PROBLEM DESCRIPTION: Everything from the line containing "Task: Open the On threat detection dropdown" through the final line of the entries, both included, should be copied exactly and with nothing else; please skip pictures.

DATA EXCERPTS:
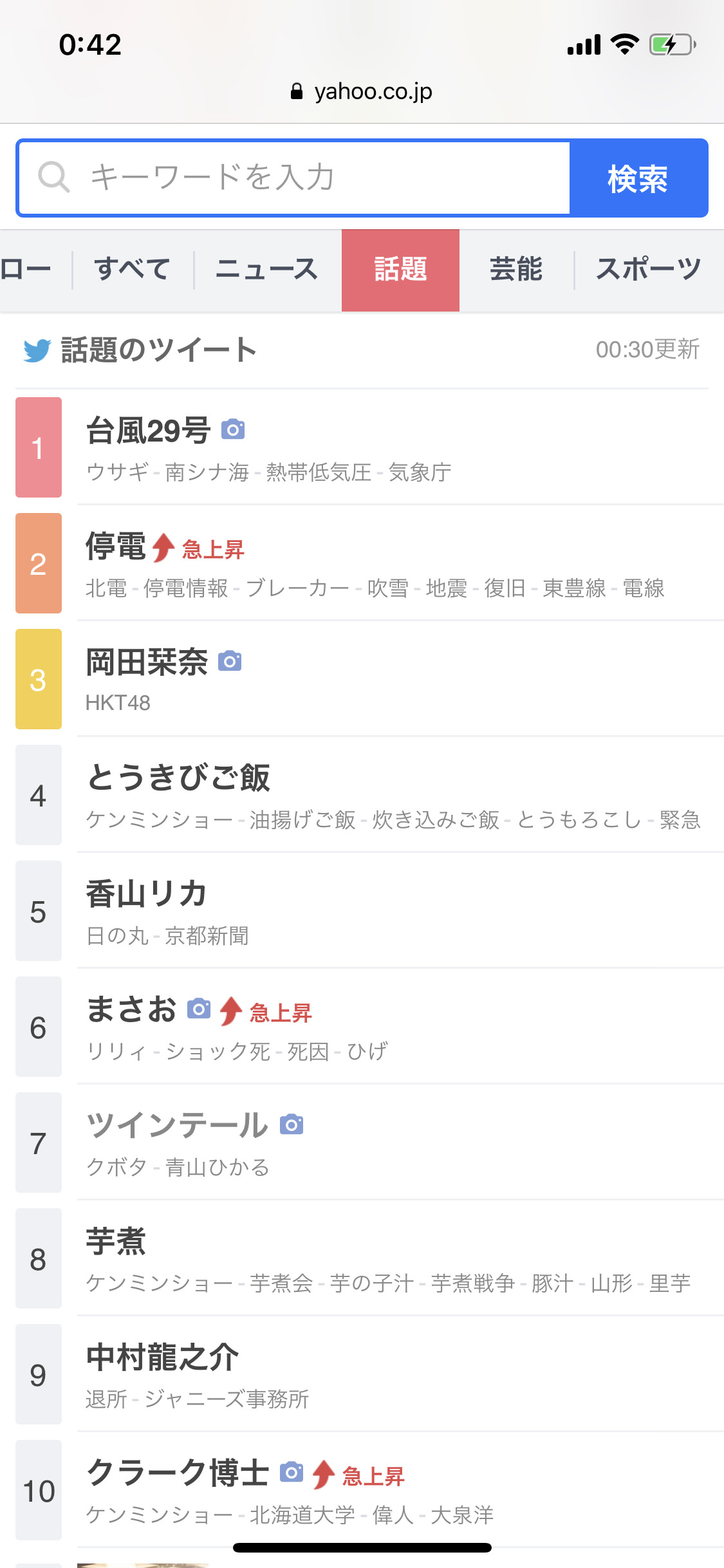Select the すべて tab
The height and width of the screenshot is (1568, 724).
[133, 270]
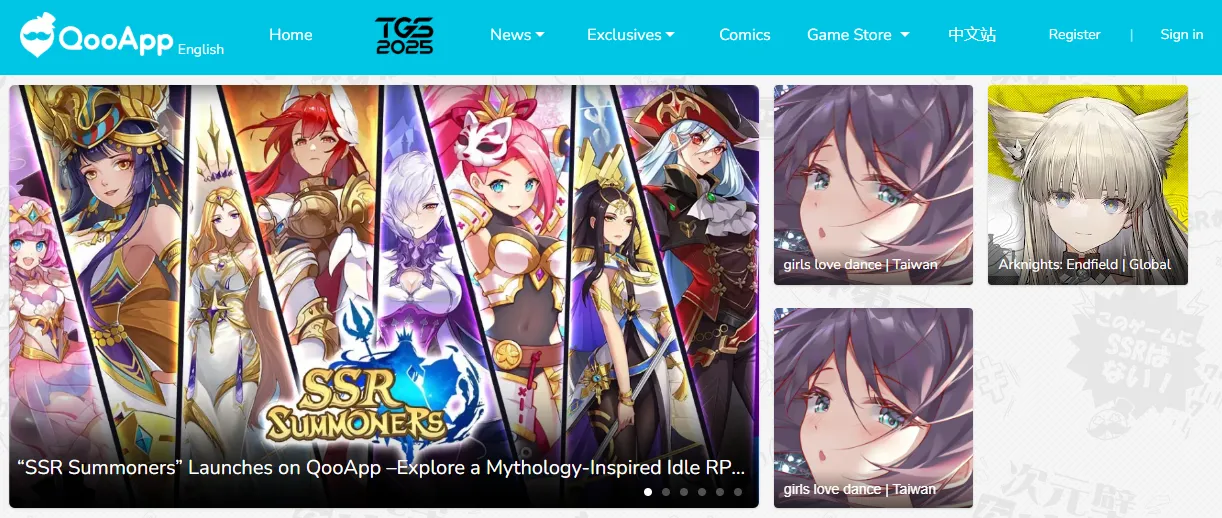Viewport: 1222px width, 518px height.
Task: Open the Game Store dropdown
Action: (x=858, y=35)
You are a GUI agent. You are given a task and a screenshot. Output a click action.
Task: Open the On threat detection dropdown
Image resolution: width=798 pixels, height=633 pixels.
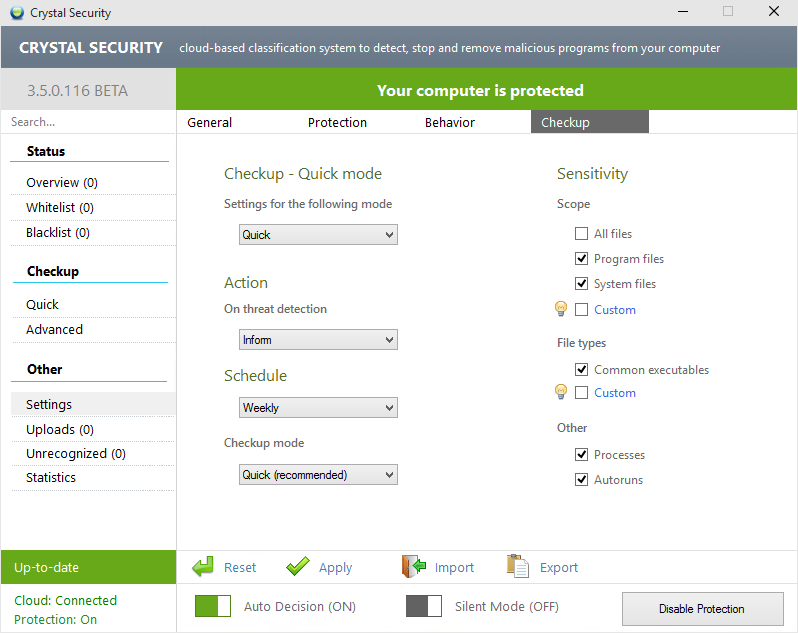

WRITTEN RESPONSE:
Task: Open the On threat detection dropdown
Image resolution: width=798 pixels, height=633 pixels.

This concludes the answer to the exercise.